Mastercard expects artificial intelligence and agentic commerce to shape the next phase of Africa’s digital transformation.(Image credit: Mastercard)
Mastercard has significantly strengthened Africa’s digital payments landscape, recording a 45 per cent expansion of its acceptance network across the continent in 2025. This milestone marks a major acceleration in digital commerce adoption, bringing millions of consumers and small businesses into Africa’s rapidly evolving digital economy.
The growth reflects a year of strong momentum driven by new market entries, increased investment, product innovation and deeper local engagement. Collectively, these efforts reinforce Mastercard’s ambition to help power Africa’s projected US$1.5 trillion digital payments opportunity by 2030—progress that would traditionally have taken several years to achieve.

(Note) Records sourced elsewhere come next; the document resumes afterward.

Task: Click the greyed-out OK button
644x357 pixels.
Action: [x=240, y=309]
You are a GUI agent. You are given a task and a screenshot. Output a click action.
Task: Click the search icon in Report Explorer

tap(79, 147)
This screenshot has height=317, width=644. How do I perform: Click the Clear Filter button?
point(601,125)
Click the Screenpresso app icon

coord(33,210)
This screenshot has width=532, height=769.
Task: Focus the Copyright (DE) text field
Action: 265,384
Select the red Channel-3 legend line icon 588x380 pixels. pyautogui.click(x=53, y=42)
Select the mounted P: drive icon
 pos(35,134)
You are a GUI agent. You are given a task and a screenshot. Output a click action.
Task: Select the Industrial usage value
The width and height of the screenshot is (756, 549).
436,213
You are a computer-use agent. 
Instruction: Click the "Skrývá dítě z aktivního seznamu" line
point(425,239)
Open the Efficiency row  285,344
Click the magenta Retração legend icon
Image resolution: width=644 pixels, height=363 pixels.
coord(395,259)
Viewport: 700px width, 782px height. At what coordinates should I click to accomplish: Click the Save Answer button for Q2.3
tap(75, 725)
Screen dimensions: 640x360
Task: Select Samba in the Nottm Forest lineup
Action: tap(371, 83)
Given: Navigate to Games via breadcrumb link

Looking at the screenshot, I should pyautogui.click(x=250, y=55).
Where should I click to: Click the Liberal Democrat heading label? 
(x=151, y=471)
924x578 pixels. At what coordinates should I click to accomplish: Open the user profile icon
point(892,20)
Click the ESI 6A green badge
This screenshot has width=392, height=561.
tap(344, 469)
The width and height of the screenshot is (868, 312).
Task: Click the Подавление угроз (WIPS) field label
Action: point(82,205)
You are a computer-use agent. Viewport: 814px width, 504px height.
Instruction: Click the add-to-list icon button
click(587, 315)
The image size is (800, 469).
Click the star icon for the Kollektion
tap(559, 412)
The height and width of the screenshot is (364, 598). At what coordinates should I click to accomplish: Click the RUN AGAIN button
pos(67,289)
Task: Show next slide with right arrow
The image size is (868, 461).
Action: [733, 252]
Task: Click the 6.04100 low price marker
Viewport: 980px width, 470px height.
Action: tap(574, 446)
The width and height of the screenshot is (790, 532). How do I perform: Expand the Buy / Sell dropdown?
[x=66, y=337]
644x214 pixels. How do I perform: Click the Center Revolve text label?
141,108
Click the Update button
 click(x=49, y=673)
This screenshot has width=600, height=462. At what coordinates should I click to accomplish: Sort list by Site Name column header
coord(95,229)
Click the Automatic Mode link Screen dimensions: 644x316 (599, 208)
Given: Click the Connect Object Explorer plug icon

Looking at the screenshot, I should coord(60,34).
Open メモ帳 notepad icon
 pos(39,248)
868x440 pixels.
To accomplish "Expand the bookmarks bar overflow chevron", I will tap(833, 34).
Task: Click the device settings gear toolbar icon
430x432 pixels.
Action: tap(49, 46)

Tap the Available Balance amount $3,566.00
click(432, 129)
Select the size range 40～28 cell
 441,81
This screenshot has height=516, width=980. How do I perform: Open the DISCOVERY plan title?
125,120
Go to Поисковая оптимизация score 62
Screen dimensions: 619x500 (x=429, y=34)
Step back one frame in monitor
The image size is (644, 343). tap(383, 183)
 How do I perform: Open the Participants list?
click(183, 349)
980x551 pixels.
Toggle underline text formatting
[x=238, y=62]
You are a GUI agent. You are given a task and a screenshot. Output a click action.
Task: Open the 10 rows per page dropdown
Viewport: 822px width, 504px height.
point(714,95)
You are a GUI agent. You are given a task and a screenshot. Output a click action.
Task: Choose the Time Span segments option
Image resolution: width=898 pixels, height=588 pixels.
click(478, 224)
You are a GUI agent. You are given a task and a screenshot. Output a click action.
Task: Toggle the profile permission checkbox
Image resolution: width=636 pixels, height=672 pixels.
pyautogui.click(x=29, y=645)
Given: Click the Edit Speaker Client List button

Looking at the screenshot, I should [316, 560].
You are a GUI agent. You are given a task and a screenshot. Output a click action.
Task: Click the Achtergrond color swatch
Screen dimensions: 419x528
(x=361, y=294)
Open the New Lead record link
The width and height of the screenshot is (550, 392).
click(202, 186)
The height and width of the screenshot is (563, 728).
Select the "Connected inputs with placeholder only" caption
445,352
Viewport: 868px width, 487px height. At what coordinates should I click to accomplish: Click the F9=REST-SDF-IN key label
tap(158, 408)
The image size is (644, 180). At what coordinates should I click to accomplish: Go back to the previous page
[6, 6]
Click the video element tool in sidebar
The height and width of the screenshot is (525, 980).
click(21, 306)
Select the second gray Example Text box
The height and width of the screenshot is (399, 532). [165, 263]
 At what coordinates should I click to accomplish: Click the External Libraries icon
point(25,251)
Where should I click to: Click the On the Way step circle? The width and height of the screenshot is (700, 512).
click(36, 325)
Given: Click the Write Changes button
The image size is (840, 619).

Over the past two years, Mastercard has expanded its physical footprint by opening new offices in Ghana, Uganda and Mauritius, with additional African markets planned for 2026. At the same time, the company increased its workforce across the continent by nearly 20 per cent, strengthening local expertise and enabling the co-creation of solutions designed specifically for African consumers, merchants and institutions.
Alongside geographic expansion, Mastercard has invested heavily in critical digital infrastructure. Enhancements to tokenisation, digital identity solutions and virtual card capabilities have improved payment security, trust and convenience across both online and in-person transactions—key pillars for scaling inclusive digital economies.
Small and medium-sized enterprises (SMEs), widely regarded as the backbone of Africa’s economies, remain central to Mastercard’s strategy. With consumer spending forecast to rise in markets such as Kenya, Morocco, Nigeria and South Africa, demand for secure, efficient digital payment tools has surged. These tools enable SMEs to accept payments seamlessly, manage cash flow, access credit, and build resilience in an increasingly digital-first business environment.
Mastercard’s SME-focused portfolio includes tap-on-phone technology, the Mastercard Payment Gateway System for e-commerce, QR-based payment solutions, point-of-sale systems and business payment control tools that support virtual card issuance. In the past 18 months alone, the company has launched 15 new SME programmes through pan-African collaborations involving governments, telecom operators and FMCGs.
Beyond commerce, Mastercard continues to drive financial inclusion through initiatives such as Community Pass, a social enterprise platform connecting underserved and rural communities to essential services. The company aims to register 15 million African users on the platform within five years, building on its reach of 1.2 million smallholder farmers in Uganda.
Through the Mobilising Access to the Digital Economy (MADE) Alliance, Mastercard and its partners are also working to extend digital access to 100 million people and businesses by 2034, with early progress already underway in Kenya’s agricultural sector.
Mark Elliott, Division President, Africa, Mastercard, said, “2025 has been a defining year for Mastercard in Africa. From acceptance growth to new digital capabilities, our focus has been on solutions that bring people and small businesses into the heart of the digital economy. Our collaborations across Africa will continue to connect more people and businesses to the financial system, helping drive greater financial inclusion and economic opportunity, as we collectively look towards a US$1.5 trillion digital economy by 2030.”
Looking ahead, Mastercard expects artificial intelligence and agentic commerce to shape the next phase of Africa’s digital transformation, with the continent’s AI market forecast to reach US$16.5bn by 2030.